I do wonder though - given the order of records in a table (file) is not necessarily identical (or is it?) event this may be problematic. Perhaps a checksum based on the result of a query output ordered by primary key could work?

Brent Wood

From: Edson Carlos Ericksson Richter <richter@simkorp.com.br>
To: pgsql-general@lists.postgresql.org
Sent: Friday, December 29, 2017 6:47 AM
Subject: Re: Does PostgreSQL check database integrity at startup?

Em 28/12/2017 10:16, Stephen Frost escreveu:
> Alvaro,
>
> * Alvaro Herrera (alvherre@alvh.no-ip.org) wrote:
>> For context: this was first reported in the Barman forum here:
>> https://groups.google.com/forum/#!msg/pgbarman/3aXWpaKWRFI/weUIZxspDAAJ
>> They are using Barman for the backups.
> Ahhhh, I see. I wasn't aware of that history.
>
>> Stephen Frost wrote:
>>
>>>> But at some point in time, slave became corrupt (one of the base
>>>> files are zero size where it should be 16Mb in size), and IMHO a
>>>> "red alert" should arise - Slave server shall not even startup at
>>>> all.
>>> How do you know it should be 16Mb in size...? That sounds like you're
>>> describing a WAL file, but you should be archiving your WAL files during
>>> a backup, not just using whatever is in pg_xlog/pg_wal..
>> It's not a WAL file -- it's a file backing a table.
> Interesting.
>
>>>> Since backups are taken from slave server, all backups are also corrupt.
>>> If you aren't following the appropriate process to perform a backup
>>> then, yes, you're going to end up with corrupt and useless/bad backups.
>> A few guys went over the backup-taking protocol upthread already.
>>
>> But anyway the backup tool is a moot point. The problem doesn't
>> originate in the backup -- it originates in the standby, from where the
>> backup is taken. The file can be seen as size 0 in the standby.
>> Edson's question is: why wasn't the problem detected in the standby?
>> It seems a valid question to me, to which we currently we don't have any
>> good answer.
> The last message on that thread seems pretty clear to me- the comment is
> "I think this is a failure in standby build." It's not clear what that
> failure was but I agree it doesn't appear related to the backup tool
> (the comment there is "I'm using rsync"), or, really, PostgreSQL at all
> (a failure during the build of the replica isn't something we're
> necessairly going to pick up on..).
>
> As discussed on this thread, zero-byte files are entirely valid to
> appear in the PostgreSQL data directory.
>
> To try and dig into what happened, I'd probably look at what forks there
> are of that relation, the entry in pg_class, and try to figure out how
> it is that replication isn't complaining when the file on the primary
> appeared to be modified well after the last modify timestamp on the
> replica. If it's possible to replica this into a test environment,
> maybe even do a no-op update of a row of that table and see what happens
> with replication. One thing I wonder is if this table used to be
> unlogged and it was later turned into a logged table but something
> didn't quite happen correctly with that. I'd also suggest looking for
> other file size mismatches between the primary and the replica.
>
> Thanks!
>
> Stephen
The table was never unlogged. From very beginning, it was always logged.
I've dozens of databases with exactly same setup - and right now, I'm
rebuilding the slave server. Instead of investigating something probably
I will not find the cause, I would like to have a alert for the future.

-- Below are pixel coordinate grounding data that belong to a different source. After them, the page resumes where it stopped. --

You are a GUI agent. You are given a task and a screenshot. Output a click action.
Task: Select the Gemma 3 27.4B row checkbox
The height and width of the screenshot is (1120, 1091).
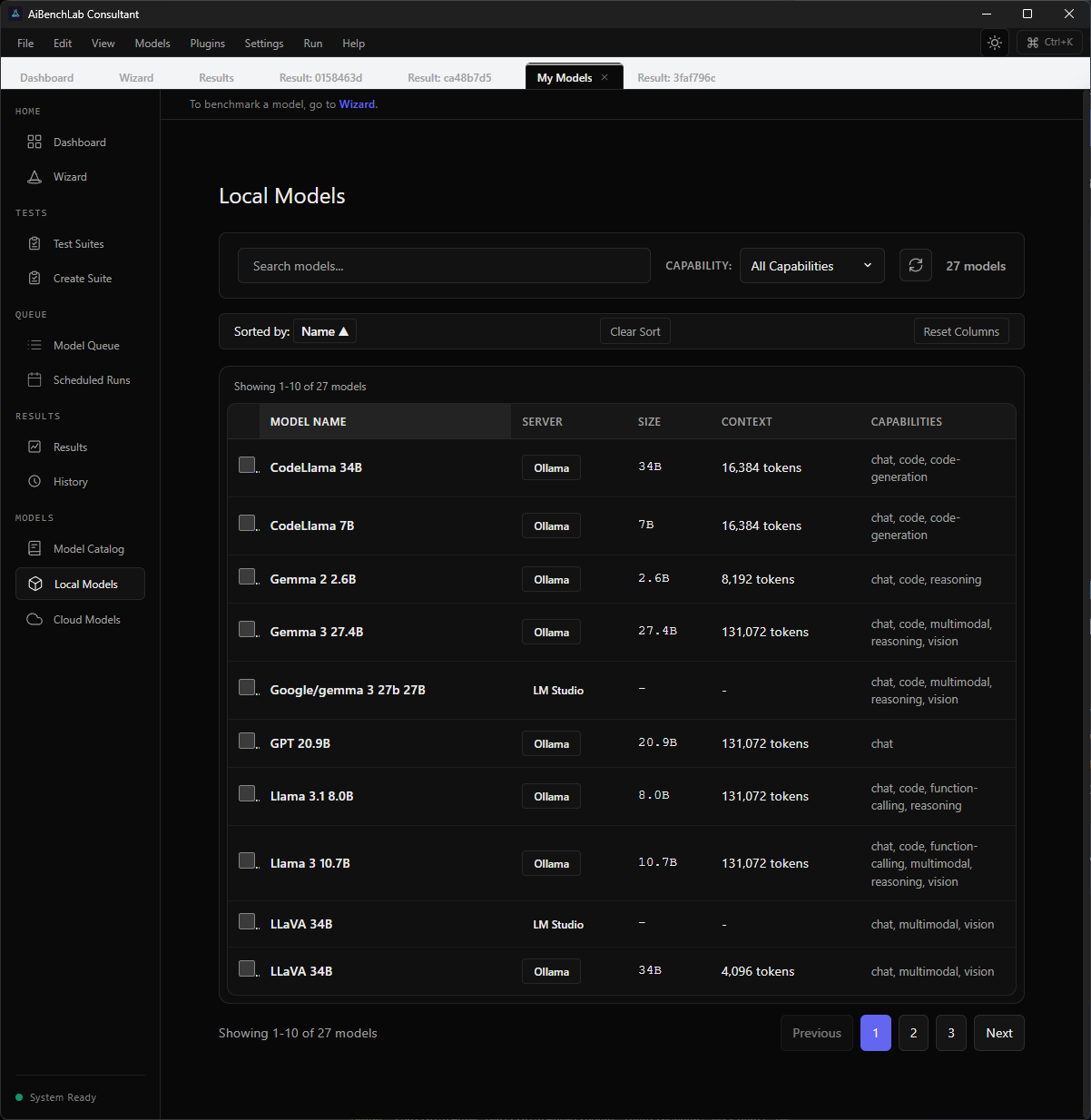(x=247, y=630)
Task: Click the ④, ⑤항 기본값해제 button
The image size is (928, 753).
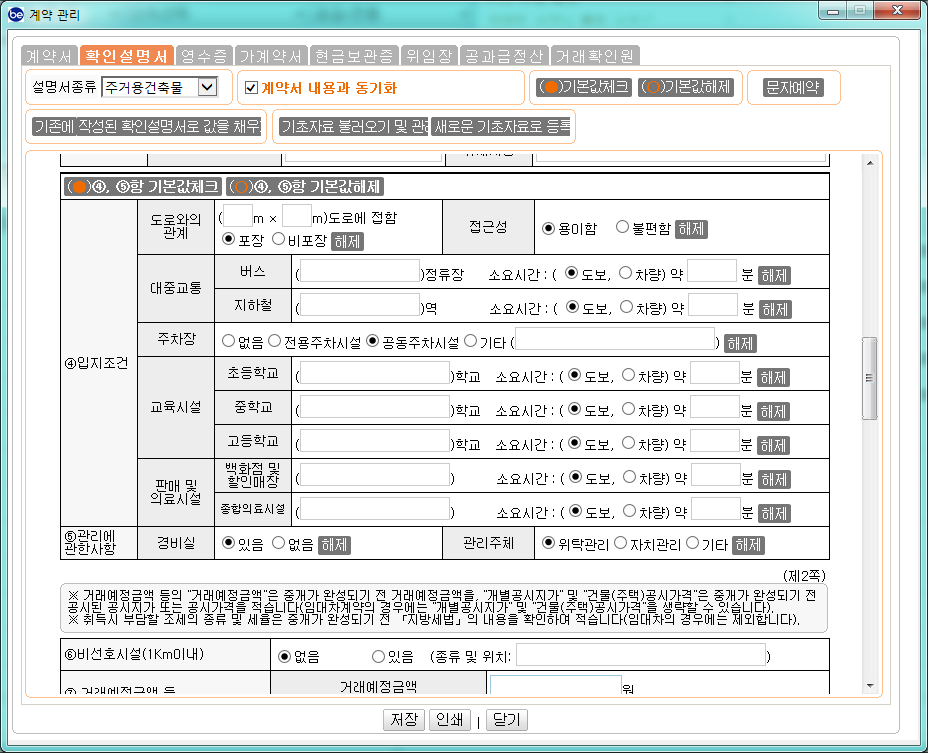Action: pos(305,187)
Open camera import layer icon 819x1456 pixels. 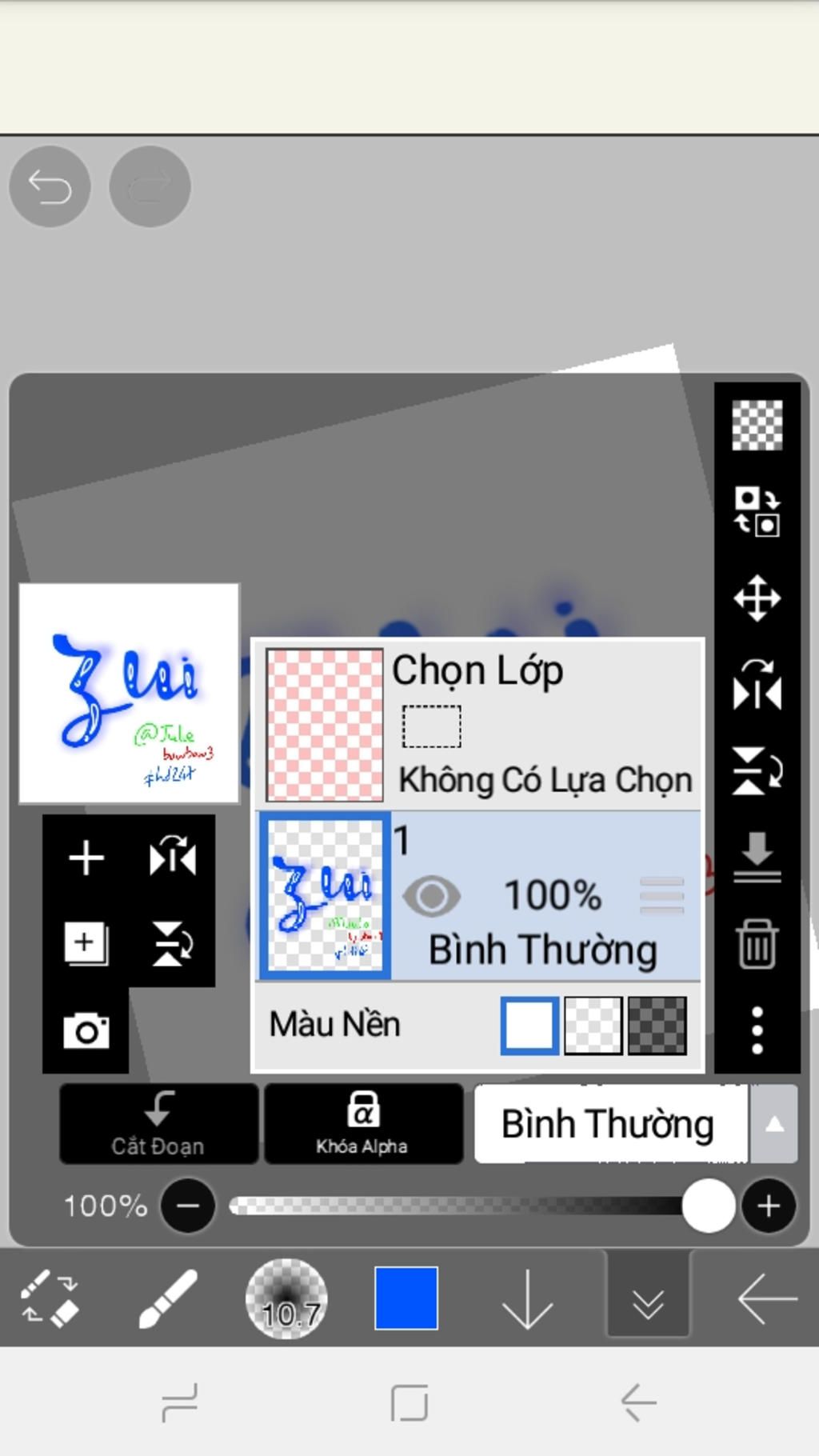[86, 1030]
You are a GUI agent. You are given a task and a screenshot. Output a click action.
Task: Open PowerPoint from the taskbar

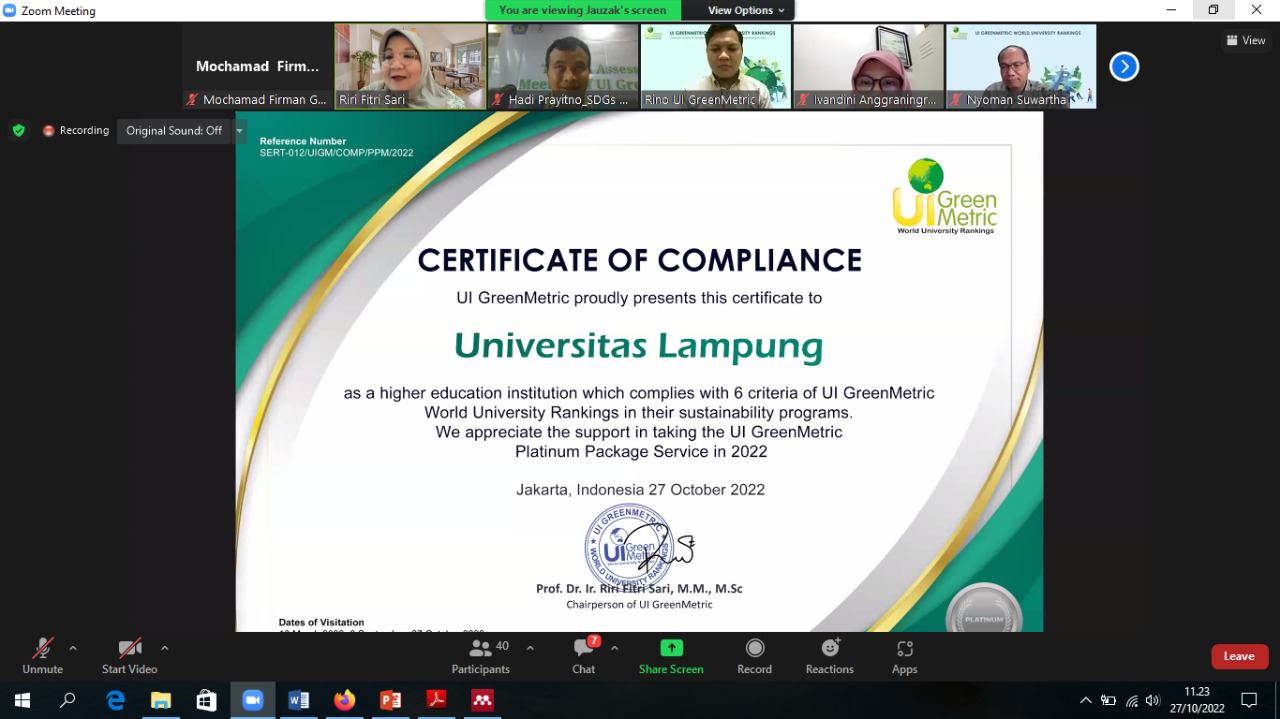pos(390,700)
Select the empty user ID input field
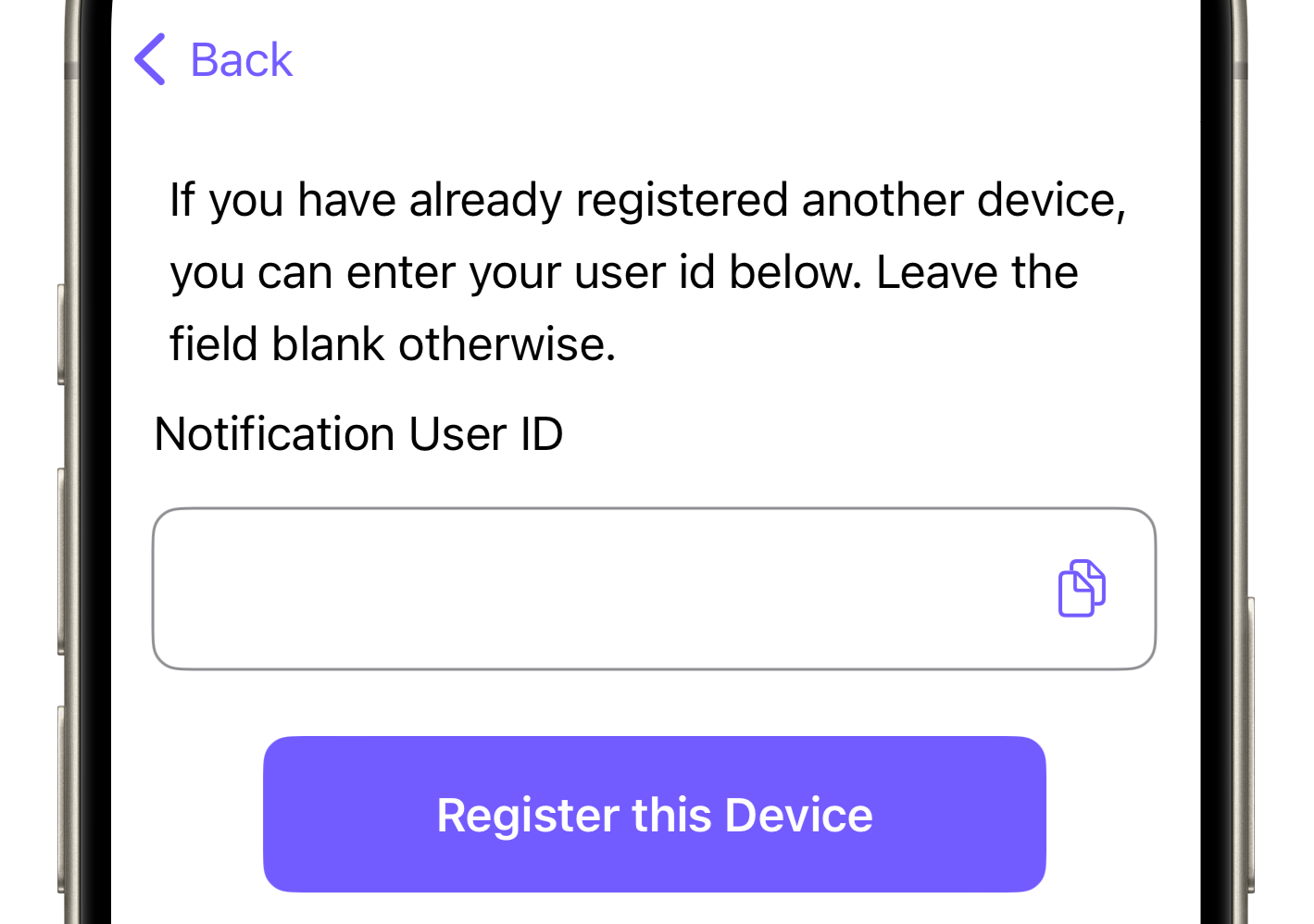Image resolution: width=1314 pixels, height=924 pixels. coord(593,589)
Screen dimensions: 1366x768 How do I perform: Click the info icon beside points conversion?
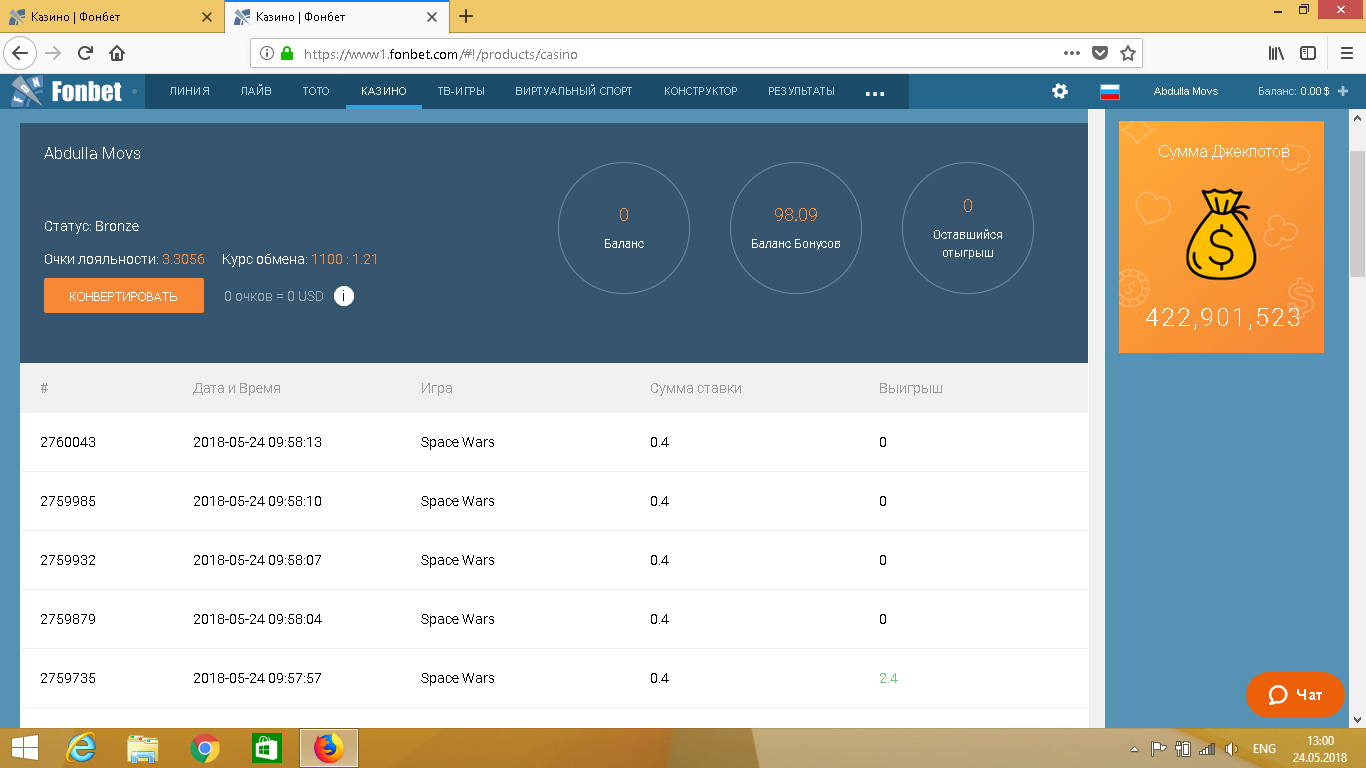click(x=344, y=296)
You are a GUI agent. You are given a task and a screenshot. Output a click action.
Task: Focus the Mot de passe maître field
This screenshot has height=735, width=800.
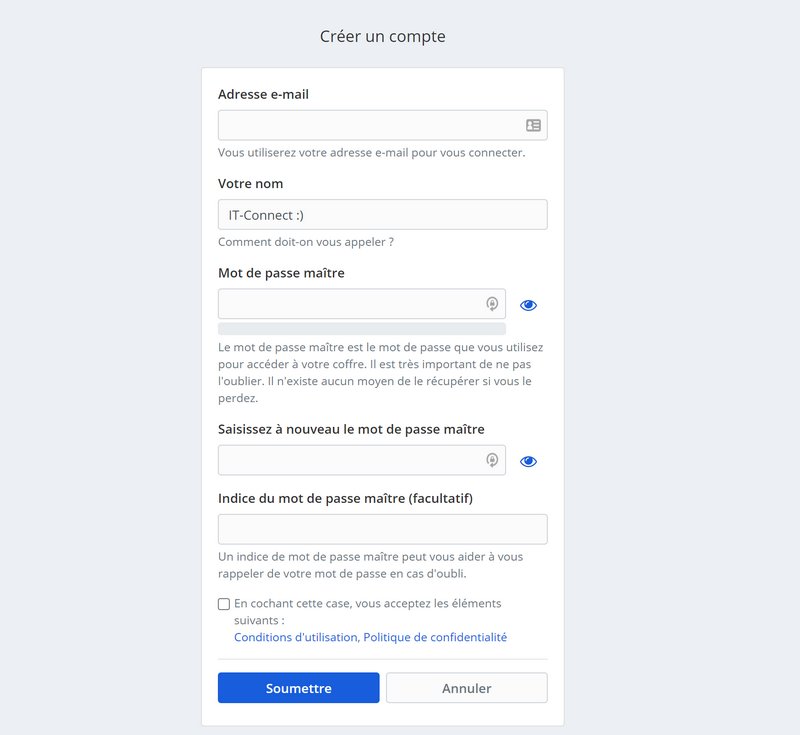tap(350, 304)
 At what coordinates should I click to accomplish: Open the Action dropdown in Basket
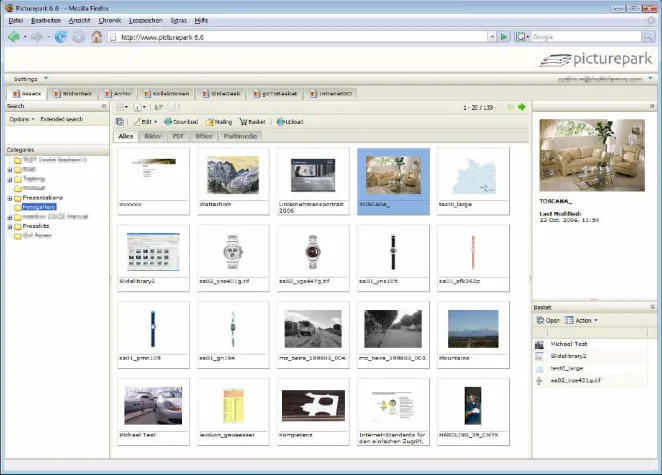point(585,320)
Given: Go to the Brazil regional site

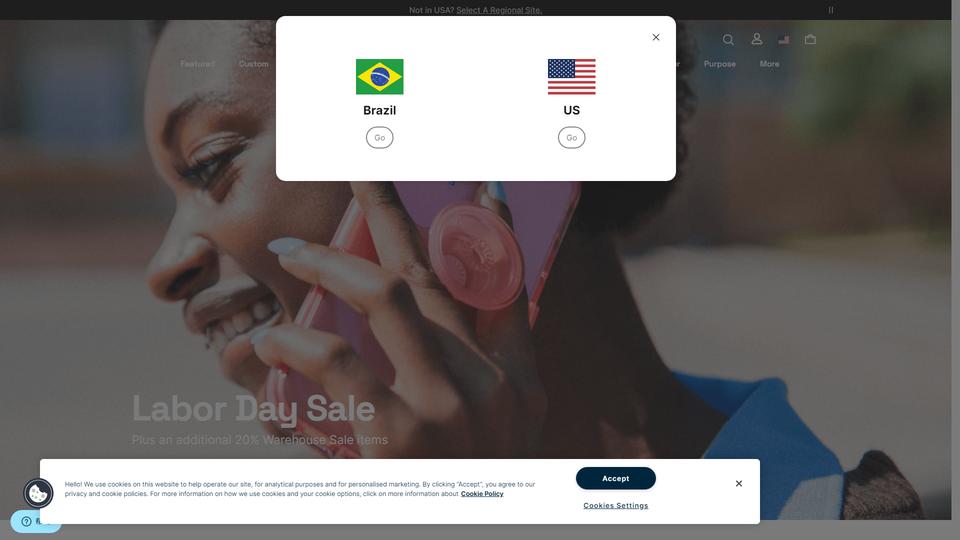Looking at the screenshot, I should pos(380,138).
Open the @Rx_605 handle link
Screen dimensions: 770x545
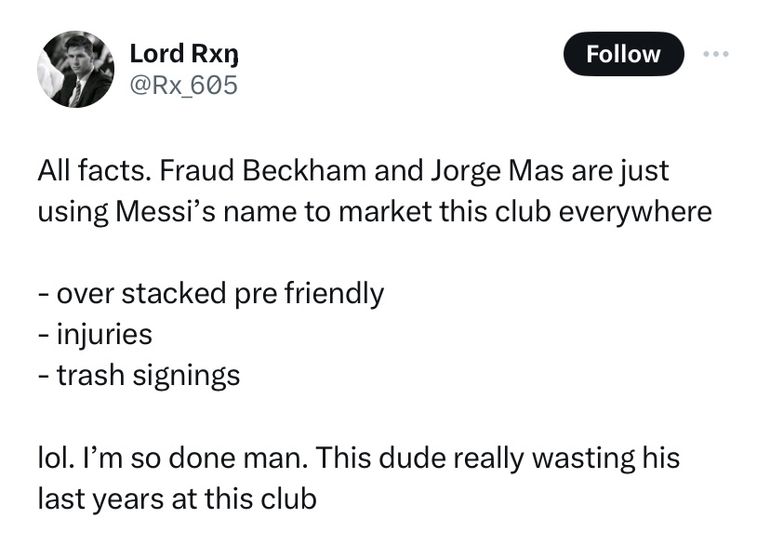tap(184, 86)
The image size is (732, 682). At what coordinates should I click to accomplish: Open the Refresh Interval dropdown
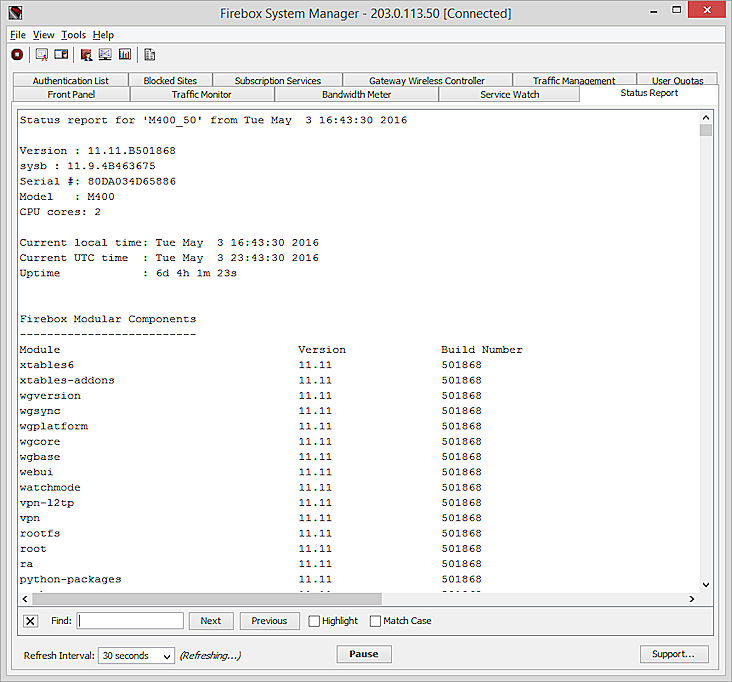136,655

Would be possible to include in future versions:
1) After start standby, standby run all WAL files until it is
synchronized with master (current behavior)
3) Before getting into "accept read only queries", check if all base
files have same size as master server (new behavior). In case something
is different, throw an error and stop database startup?
4) Then start "accept read only queries" (current behavior)
???

Thanks,

Edson

Re: Does PostgreSQL check database integrity at startup?

From

Stephen Frost

Date:

28 December 2017, 21:16:16

Greetings,

* Edson Carlos Ericksson Richter (richter@simkorp.com.br) wrote:
> Would be possible to include in future versions:
> 1) After start standby, standby run all WAL files until it is
> synchronized with master (current behavior)
> 3) Before getting into "accept read only queries", check if all base
> files have same size as master server (new behavior). In case
> something is different, throw an error and stop database startup?
> 4) Then start "accept read only queries" (current behavior)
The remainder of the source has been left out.